* [WORK REQUIRED] Reproduce the stretch of the article on the Dakota Access Pipeline protest from "Energy Transfer Partners says" through "Laramie in 1851.", word for word.

* [TEXT UNDER STUDY]
----
In Part 1 of our series, we focus on America’s continuing reliance on hazardous liquid pipelines to deliver fuel across the country. We will be examining the benifits and costs of added pipelines to our infrastructure to explore ways we can limit our dependence on fossil fuels and look toward a brighter, cleaner future.

The Battle of Little Bighorn in 1876 is regarded as one of the most successful victories for the Sioux Indians on record. Led by famous warriors like Crazy Horse and Sitting Bull, the Sioux, Cheyenne, and Arapaho tribes joined together to fight the United States in order to protect their land and maintain their way of life. 140 years ago the Sioux fought for sovereignty, their promised territory, and its natural resources. History seems to be repeating itself. What was once a fight over grassland and buffalo has now become about protecting water, not only for the Sioux people, but for the wildlife and everyone that lives downstream. Descendants of Crazy Horse and Sitting Bull now gather by the Standing Rock Sioux reservation, proclaiming themselves as Water Protectors to stop a pipeline that threatens the Missouri River, on the northern edge of their territory. The Sioux have opposed the pipeline since 2014, but now that it’s on their doorstep they’re mobilizing their people and gaining worldwide attention. And, like the Battle of Little Bighorn, the Sioux are not alone. Three hundred other tribes, and supporters from all over the world have joined in protesting the pipeline. This is the largest Native American led protest in history and an impressive opposition to big American oil companies like Energy Transfer Partners, who own 75% of the Dakota Access Pipeline.

Energy Transfer Partners says that the 3.7 billion dollar pipeline is a boon for the nation’s energy independence: it’s safer than delivering oil via truck or train; and it helps farmers by freeing up railroads to ship midwest grain. They also say that the protesting Sioux and their supporters are trespassing on private property. The Sioux Tribe argues that the property the pipeline is being built on is actually within their territory based on the boundaries outlined in the treaty of Fort Laramie in 1851.

The treaties of Fort Laramie, and the broken promises from the United States, fueled the great Sioux war of 1876. The current situation at Standing Rock is reminiscent of those stories of the wild west. Native Americans and their supporters are being bullied on the front lines, and as the pressures rise, so escalates the violence. Pipeline security forces are fortifying their side with dogs, pepper spray, military vehicles, water cannons, explosive flash bombs, and snipers firing rubber bullets. Raids have been conducted on the camps in the path of the pipeline, ripping people from prayer circles and arresting them. But the Sioux aren’t the only people at risk from the encroaching pipeline force. The Dakota Access Pipeline is planned to cross river systems that come dangerously close to thirteen Native American reservations and other low income communities in the region. Will we see more of the same outcry in those areas?
----
* [PROVIDED INFORMATION]

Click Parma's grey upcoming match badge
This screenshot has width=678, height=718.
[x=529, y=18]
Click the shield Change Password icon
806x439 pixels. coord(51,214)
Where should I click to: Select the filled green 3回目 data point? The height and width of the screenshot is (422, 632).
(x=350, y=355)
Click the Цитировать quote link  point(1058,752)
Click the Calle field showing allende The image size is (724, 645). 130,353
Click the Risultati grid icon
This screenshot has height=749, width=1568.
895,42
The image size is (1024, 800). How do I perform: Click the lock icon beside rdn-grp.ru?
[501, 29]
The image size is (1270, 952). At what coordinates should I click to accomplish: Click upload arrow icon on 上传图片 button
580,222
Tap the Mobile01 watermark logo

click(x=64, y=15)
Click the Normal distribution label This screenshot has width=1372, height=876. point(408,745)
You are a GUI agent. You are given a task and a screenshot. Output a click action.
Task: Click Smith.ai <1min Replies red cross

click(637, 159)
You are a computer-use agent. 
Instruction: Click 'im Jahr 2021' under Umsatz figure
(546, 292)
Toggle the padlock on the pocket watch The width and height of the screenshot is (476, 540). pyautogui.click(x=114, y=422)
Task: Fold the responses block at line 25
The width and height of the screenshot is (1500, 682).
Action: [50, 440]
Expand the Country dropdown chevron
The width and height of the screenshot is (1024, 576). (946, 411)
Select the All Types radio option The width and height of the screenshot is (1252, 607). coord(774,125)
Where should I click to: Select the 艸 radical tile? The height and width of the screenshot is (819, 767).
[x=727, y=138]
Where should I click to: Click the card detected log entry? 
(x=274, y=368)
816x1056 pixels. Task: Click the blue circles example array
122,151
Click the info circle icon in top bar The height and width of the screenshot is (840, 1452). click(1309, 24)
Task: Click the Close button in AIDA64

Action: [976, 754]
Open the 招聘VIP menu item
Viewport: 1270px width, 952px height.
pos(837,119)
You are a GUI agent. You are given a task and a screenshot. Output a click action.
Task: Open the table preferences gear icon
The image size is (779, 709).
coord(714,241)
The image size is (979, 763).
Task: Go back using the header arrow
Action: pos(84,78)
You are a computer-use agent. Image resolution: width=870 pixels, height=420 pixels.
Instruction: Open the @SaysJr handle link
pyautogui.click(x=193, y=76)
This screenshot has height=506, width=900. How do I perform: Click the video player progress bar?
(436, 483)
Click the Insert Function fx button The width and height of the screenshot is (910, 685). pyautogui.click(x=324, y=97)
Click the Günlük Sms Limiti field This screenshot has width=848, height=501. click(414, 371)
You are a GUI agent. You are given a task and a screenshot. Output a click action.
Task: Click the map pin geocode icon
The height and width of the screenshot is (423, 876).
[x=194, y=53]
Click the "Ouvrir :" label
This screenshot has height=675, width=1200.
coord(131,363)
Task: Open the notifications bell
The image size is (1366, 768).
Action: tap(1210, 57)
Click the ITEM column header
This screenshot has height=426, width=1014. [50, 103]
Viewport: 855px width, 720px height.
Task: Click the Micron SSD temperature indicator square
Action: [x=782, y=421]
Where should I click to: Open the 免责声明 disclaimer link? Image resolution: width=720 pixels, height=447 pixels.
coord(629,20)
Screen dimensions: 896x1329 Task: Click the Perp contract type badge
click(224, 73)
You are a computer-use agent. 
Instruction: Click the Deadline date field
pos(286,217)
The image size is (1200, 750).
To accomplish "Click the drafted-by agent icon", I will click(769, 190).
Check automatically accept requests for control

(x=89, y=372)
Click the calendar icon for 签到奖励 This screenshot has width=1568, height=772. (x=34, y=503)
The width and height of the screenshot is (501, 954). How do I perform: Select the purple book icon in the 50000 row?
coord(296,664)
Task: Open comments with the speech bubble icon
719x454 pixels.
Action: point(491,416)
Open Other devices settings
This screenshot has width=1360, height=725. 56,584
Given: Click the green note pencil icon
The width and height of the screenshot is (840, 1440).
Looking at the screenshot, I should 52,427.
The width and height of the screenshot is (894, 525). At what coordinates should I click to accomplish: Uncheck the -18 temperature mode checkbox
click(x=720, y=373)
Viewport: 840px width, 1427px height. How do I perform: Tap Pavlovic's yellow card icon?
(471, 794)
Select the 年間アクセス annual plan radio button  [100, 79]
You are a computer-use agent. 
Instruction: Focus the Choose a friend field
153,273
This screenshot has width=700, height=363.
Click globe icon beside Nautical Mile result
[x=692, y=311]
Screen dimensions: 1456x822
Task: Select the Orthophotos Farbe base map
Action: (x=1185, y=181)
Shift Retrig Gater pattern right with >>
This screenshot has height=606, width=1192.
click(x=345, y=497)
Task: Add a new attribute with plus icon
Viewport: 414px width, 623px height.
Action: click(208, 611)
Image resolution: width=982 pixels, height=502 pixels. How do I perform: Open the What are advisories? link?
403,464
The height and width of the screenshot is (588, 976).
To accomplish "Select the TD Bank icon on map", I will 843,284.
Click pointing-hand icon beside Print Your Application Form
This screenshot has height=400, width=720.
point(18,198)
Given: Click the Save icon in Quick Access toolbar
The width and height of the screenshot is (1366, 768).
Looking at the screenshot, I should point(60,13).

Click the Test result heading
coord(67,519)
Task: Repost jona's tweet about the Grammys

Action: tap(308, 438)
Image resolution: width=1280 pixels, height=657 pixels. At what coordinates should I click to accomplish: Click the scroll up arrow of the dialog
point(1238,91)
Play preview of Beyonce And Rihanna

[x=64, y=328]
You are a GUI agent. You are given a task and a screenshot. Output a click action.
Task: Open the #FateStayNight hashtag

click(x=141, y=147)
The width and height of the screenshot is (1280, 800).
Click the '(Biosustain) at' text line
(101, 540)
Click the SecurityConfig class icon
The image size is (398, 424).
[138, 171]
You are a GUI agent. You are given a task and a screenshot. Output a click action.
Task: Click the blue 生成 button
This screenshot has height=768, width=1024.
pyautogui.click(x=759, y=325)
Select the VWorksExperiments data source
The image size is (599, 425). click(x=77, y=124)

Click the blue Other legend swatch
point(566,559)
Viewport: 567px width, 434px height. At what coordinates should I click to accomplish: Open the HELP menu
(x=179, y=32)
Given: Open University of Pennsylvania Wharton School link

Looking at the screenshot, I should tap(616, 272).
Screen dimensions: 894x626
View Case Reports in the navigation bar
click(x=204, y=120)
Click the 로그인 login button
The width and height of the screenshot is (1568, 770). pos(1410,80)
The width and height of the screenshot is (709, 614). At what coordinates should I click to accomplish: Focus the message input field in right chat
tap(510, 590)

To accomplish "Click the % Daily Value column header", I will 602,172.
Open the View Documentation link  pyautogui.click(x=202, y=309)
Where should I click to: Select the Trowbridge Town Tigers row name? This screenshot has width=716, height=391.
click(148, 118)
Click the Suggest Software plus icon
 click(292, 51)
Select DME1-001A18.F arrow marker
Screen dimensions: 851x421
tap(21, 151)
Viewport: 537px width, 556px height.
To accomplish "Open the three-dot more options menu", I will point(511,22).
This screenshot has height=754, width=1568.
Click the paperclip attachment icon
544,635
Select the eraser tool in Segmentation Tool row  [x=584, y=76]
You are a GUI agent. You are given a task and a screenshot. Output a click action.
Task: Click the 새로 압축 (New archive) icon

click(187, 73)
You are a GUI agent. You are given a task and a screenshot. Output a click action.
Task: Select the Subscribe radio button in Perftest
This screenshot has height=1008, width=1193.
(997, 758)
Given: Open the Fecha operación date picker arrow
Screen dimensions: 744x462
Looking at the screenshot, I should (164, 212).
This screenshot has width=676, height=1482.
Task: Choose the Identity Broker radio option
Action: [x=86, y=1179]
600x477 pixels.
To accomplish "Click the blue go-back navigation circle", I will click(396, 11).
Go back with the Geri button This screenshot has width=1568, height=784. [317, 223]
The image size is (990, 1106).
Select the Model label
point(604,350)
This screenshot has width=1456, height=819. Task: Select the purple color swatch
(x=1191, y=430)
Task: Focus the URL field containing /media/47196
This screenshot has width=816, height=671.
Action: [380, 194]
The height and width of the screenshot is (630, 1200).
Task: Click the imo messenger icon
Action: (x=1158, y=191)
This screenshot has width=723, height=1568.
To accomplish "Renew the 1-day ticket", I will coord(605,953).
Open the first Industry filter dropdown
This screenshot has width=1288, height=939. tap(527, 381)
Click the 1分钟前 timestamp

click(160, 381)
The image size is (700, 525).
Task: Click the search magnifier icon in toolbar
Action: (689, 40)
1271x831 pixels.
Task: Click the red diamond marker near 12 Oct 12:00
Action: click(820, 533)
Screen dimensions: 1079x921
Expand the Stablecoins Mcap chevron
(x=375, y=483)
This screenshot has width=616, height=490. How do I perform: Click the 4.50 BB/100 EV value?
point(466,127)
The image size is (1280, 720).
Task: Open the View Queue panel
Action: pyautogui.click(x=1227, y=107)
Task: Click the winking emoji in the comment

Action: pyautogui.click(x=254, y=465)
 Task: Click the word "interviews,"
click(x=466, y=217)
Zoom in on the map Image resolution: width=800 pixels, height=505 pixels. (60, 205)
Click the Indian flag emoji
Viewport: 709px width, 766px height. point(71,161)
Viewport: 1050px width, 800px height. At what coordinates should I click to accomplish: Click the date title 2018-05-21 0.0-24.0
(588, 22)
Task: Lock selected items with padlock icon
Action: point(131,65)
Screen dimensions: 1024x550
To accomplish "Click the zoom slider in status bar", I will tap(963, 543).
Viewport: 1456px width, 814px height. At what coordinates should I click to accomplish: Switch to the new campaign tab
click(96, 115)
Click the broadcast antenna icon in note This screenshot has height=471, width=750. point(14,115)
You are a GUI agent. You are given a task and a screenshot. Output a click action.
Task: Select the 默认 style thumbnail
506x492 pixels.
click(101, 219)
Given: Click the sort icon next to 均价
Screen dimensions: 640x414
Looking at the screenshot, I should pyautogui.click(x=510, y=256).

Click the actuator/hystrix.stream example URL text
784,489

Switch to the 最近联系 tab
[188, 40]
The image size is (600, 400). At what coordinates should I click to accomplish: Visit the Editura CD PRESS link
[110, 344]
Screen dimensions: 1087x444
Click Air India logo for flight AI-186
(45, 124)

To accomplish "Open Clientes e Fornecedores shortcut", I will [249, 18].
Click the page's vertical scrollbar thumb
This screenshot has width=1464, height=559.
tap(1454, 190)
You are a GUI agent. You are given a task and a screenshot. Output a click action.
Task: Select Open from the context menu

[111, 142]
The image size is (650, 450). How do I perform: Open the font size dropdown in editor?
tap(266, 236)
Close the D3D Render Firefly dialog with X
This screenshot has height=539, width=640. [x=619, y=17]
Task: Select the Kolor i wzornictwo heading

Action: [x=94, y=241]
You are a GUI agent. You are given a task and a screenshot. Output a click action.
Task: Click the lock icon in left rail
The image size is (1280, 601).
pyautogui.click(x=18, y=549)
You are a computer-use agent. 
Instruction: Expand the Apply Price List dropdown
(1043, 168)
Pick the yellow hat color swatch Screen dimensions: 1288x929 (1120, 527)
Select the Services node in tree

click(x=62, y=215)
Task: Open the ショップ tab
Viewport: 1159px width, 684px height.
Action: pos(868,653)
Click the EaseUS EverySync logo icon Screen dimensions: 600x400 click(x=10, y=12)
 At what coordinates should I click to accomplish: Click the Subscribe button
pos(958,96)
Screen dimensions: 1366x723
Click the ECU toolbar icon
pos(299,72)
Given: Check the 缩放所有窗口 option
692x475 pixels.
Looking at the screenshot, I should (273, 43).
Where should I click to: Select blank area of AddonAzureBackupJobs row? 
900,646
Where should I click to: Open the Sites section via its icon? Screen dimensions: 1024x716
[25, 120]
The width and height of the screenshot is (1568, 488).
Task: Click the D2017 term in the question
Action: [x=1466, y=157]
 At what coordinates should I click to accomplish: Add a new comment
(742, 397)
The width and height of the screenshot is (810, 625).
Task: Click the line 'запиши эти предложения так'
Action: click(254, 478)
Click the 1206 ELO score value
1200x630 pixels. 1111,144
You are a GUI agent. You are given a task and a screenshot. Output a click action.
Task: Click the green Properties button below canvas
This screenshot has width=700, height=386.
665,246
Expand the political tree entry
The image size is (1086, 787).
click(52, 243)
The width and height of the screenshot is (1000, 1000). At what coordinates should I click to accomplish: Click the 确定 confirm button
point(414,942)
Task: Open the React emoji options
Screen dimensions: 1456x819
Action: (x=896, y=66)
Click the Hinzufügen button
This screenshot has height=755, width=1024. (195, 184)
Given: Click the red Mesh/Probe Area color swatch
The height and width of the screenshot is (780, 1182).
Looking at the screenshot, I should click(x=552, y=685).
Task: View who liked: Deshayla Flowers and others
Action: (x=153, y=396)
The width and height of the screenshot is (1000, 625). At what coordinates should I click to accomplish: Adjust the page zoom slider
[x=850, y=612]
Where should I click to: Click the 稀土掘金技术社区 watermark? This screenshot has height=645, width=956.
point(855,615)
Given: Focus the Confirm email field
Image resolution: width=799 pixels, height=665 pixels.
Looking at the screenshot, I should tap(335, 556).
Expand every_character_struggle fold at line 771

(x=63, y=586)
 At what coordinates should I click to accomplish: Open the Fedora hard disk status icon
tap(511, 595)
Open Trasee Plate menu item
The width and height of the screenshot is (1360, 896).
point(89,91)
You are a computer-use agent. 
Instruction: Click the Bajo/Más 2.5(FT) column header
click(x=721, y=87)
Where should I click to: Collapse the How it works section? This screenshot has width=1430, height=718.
----
* [RESPONSE TO THIS TASK]
Energy Transfer Partners says that the 3.7 billion dollar pipeline is a boon for the nation’s energy independence: it’s safer than delivering oil via truck or train; and it helps farmers by freeing up railroads to ship midwest grain. They also say that the protesting Sioux and their supporters are trespassing on private property. The Sioux Tribe argues that the property the pipeline is being built on is actually within their territory based on the boundaries outlined in the treaty of Fort Laramie in 1851.